▶ **What is expected**: Among the records that follow, find each line holding the word "agent" and copy it.

▶ **Supplied material**:
-- -- --
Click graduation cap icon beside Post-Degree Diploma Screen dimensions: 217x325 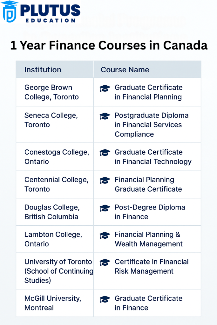coord(105,208)
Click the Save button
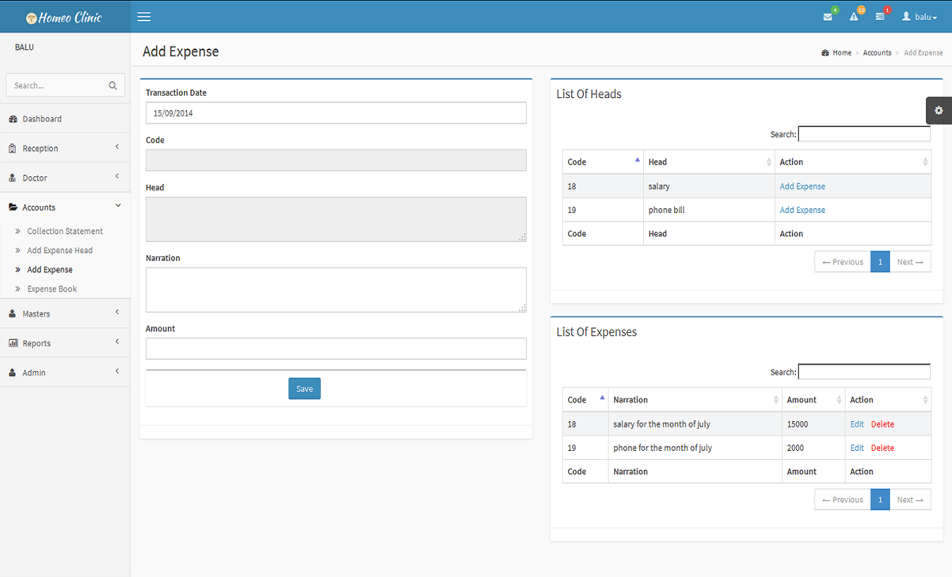The height and width of the screenshot is (577, 952). [x=304, y=389]
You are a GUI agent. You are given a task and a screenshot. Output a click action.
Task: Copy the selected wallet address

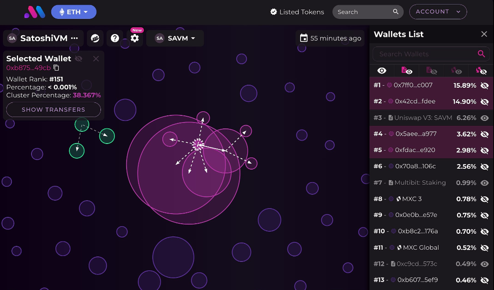pyautogui.click(x=56, y=68)
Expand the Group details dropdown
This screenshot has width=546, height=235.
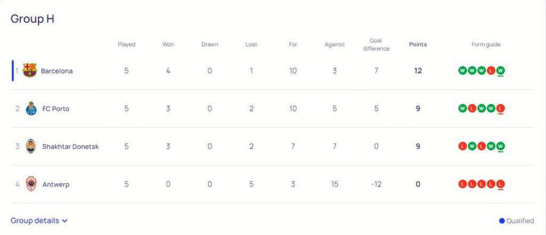tap(35, 221)
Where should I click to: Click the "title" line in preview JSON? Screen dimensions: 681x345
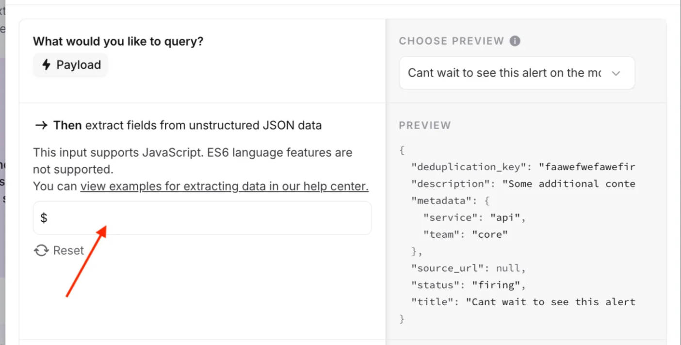click(523, 302)
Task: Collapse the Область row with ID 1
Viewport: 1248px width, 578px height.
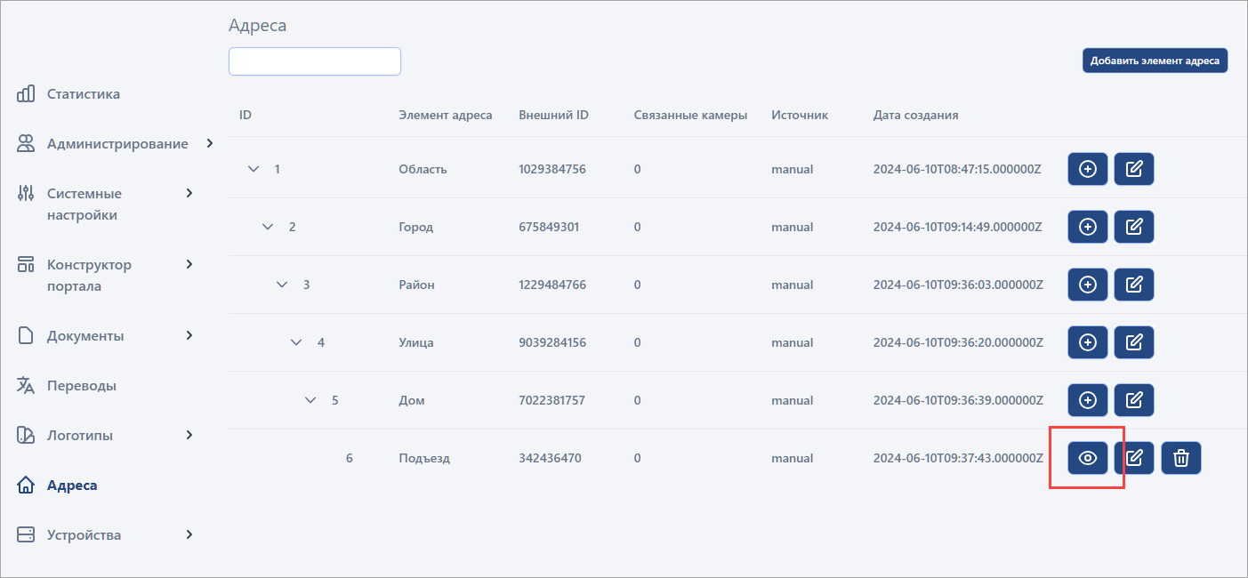Action: click(x=254, y=169)
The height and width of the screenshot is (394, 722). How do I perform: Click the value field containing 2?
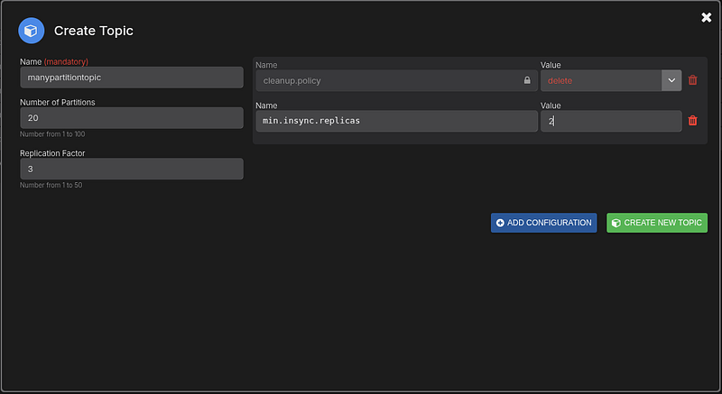tap(611, 121)
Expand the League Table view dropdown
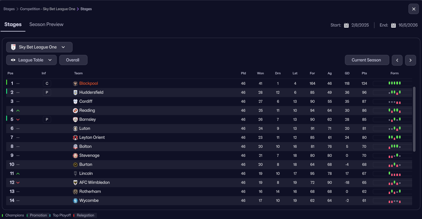 (31, 60)
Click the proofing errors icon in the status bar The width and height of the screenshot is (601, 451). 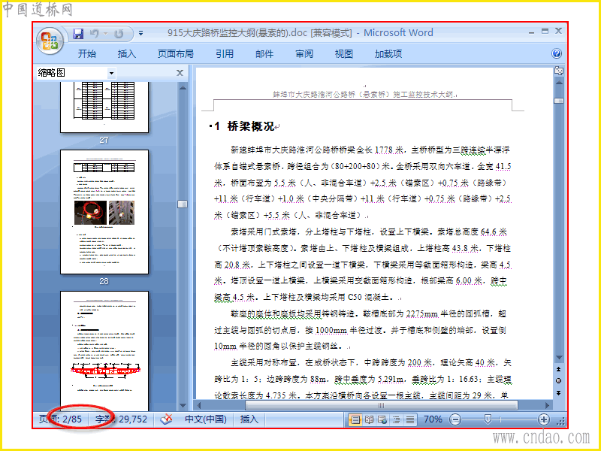coord(166,419)
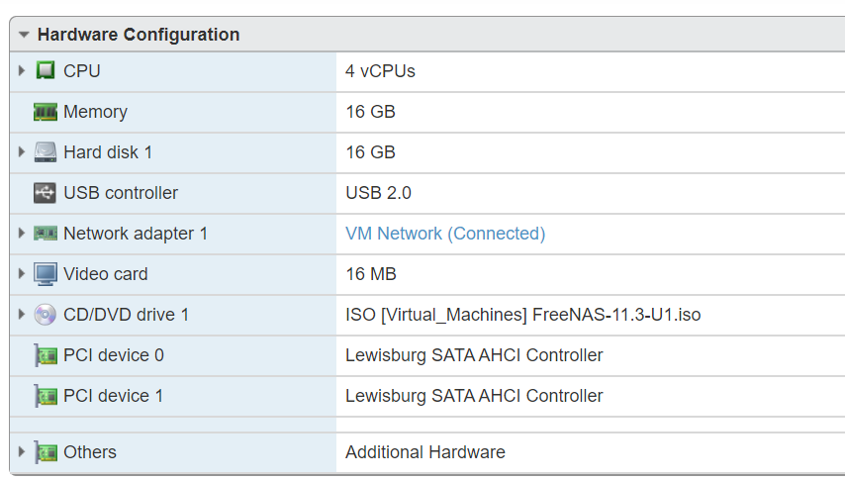Expand the CPU row arrow
This screenshot has height=481, width=845.
coord(22,71)
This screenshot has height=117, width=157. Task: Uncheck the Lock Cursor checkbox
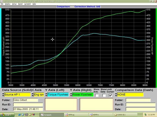[110, 95]
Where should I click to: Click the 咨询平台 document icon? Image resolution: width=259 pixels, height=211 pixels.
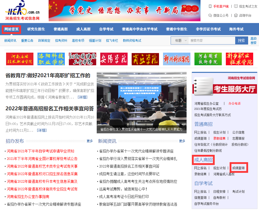(x=236, y=15)
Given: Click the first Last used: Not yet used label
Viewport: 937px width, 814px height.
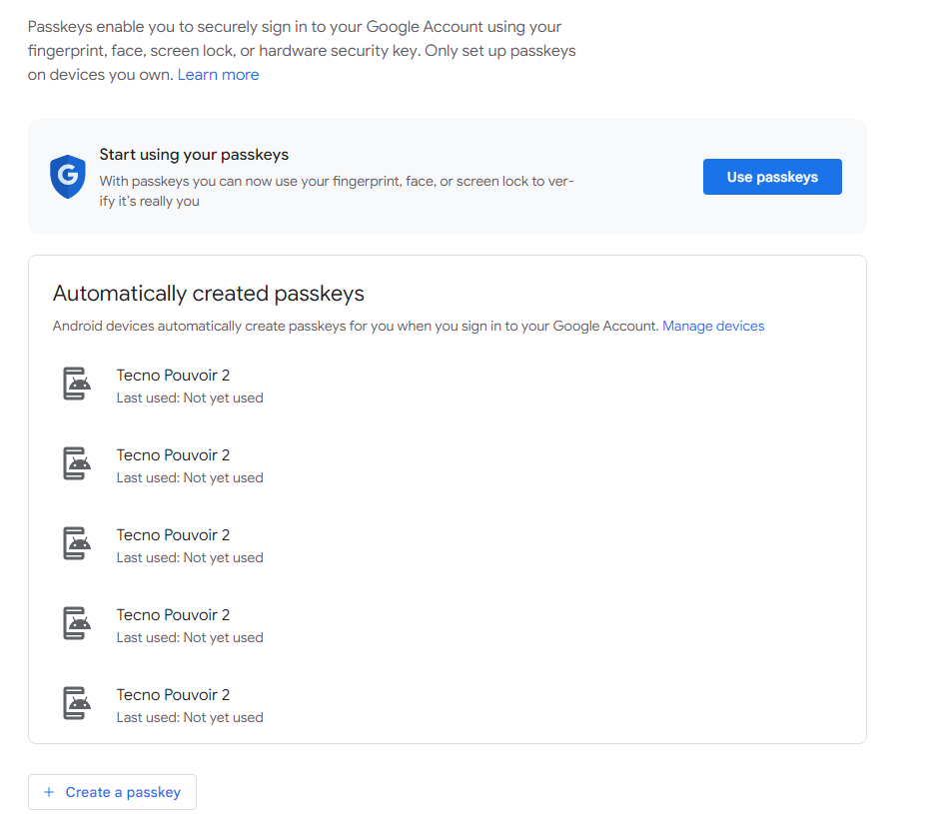Looking at the screenshot, I should pyautogui.click(x=189, y=398).
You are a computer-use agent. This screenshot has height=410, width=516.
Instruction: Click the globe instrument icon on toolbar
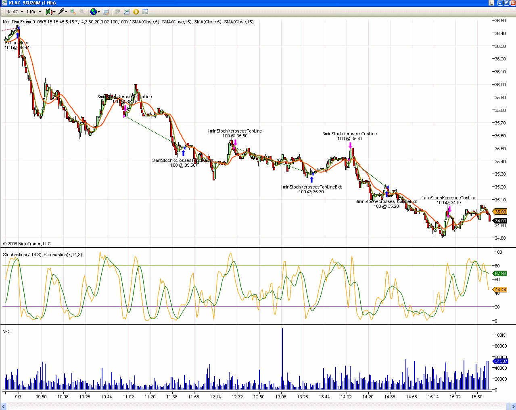coord(93,12)
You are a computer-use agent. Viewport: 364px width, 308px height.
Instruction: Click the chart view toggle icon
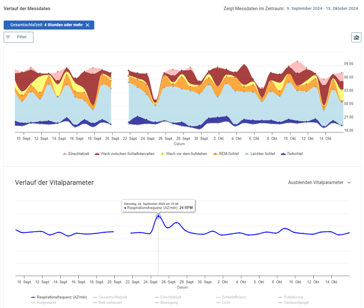click(x=356, y=37)
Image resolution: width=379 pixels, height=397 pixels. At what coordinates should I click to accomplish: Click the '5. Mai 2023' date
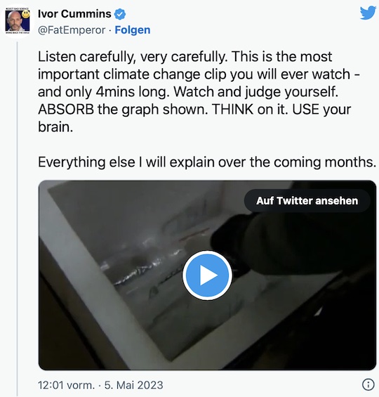pos(134,385)
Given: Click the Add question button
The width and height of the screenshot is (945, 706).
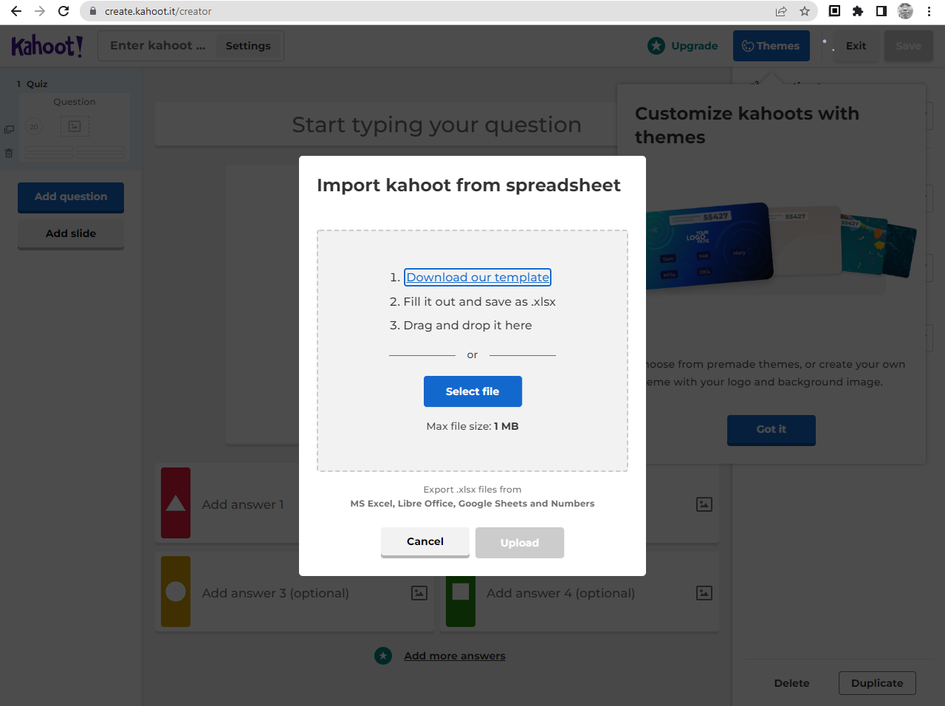Looking at the screenshot, I should 71,197.
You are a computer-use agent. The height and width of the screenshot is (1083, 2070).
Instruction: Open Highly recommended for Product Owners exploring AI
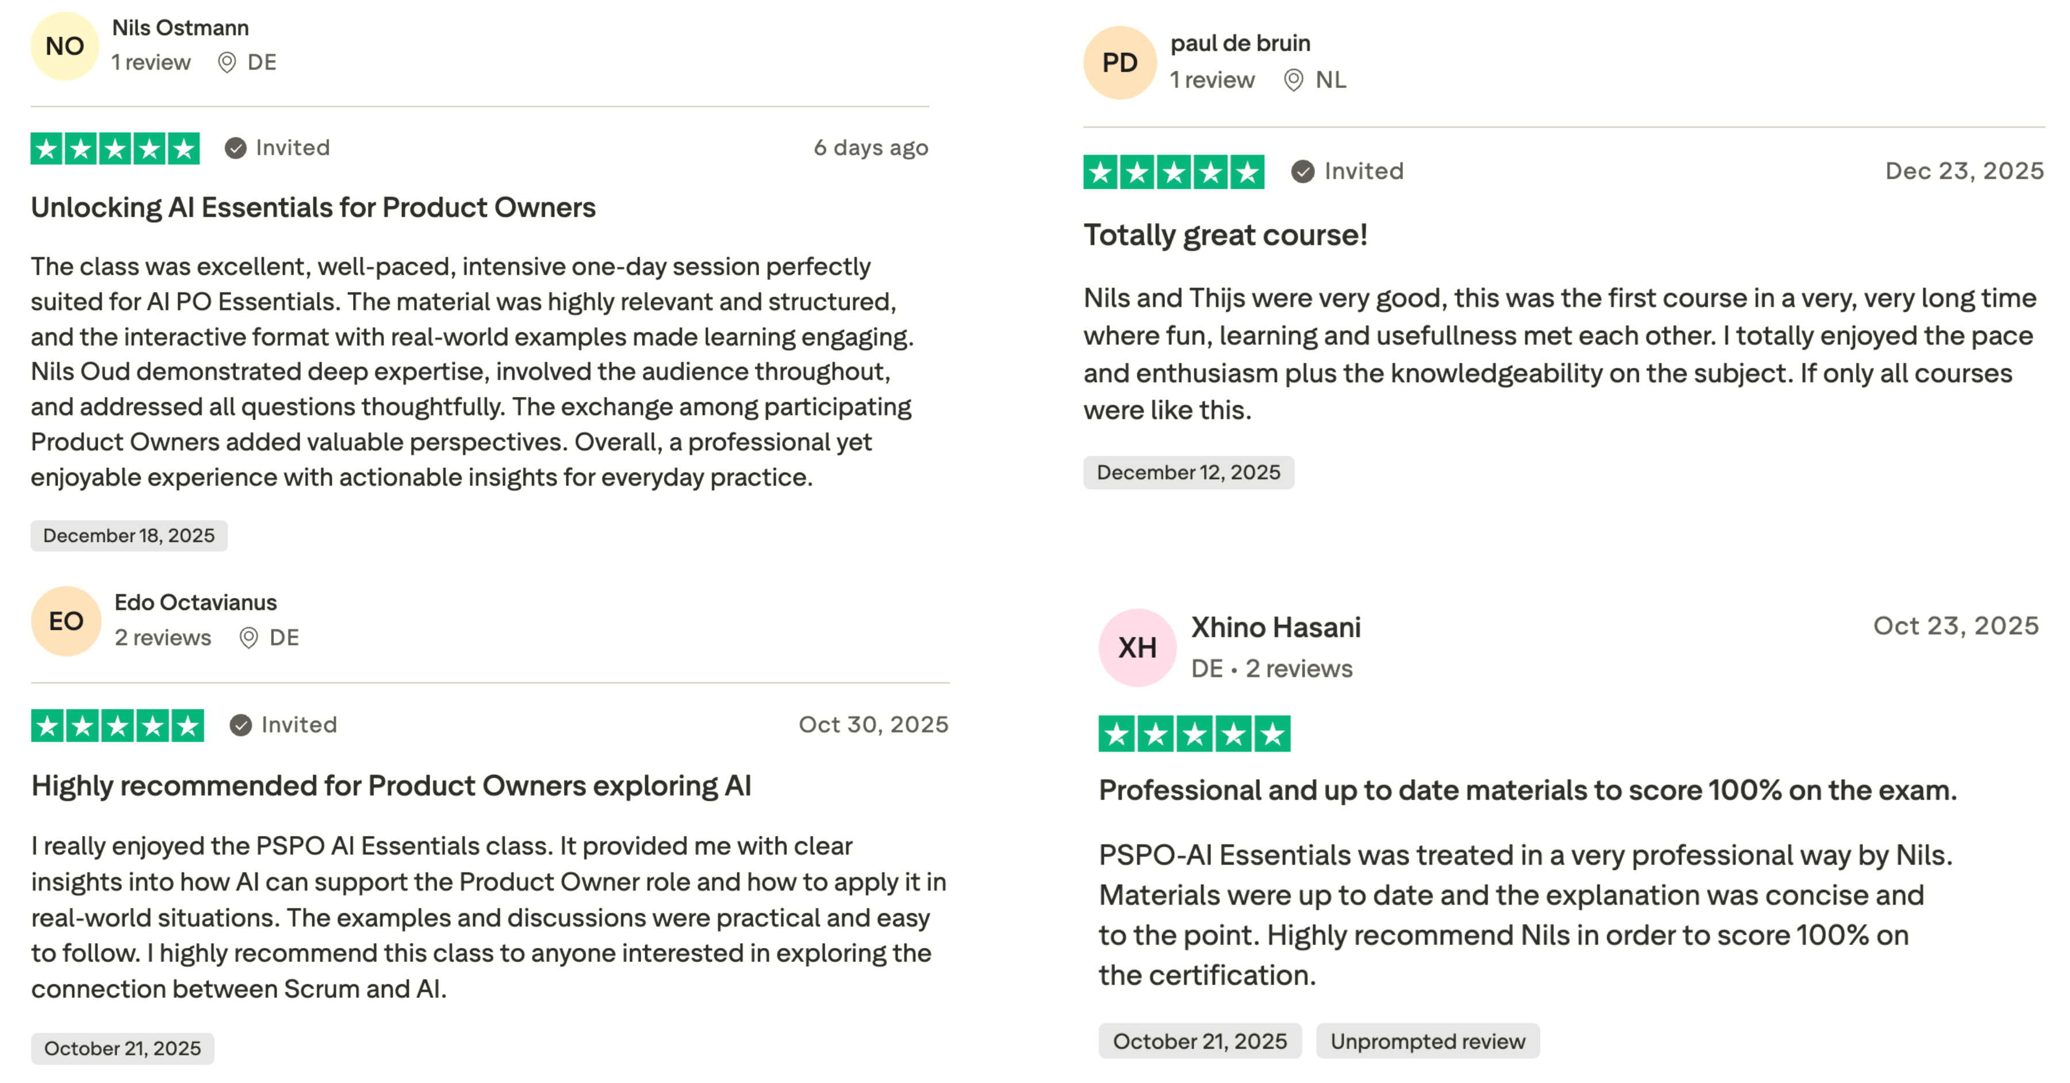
-- -- --
▶ **Solution below**:
You are a GUI agent. You are given a task and a screenshot. Output a click action.
You are a computer-use agent. This screenshot has height=410, width=516.
You are a computer-use agent. Viewport: 364px width, 308px height.
You are a computer-use agent. The height and width of the screenshot is (1083, 2070).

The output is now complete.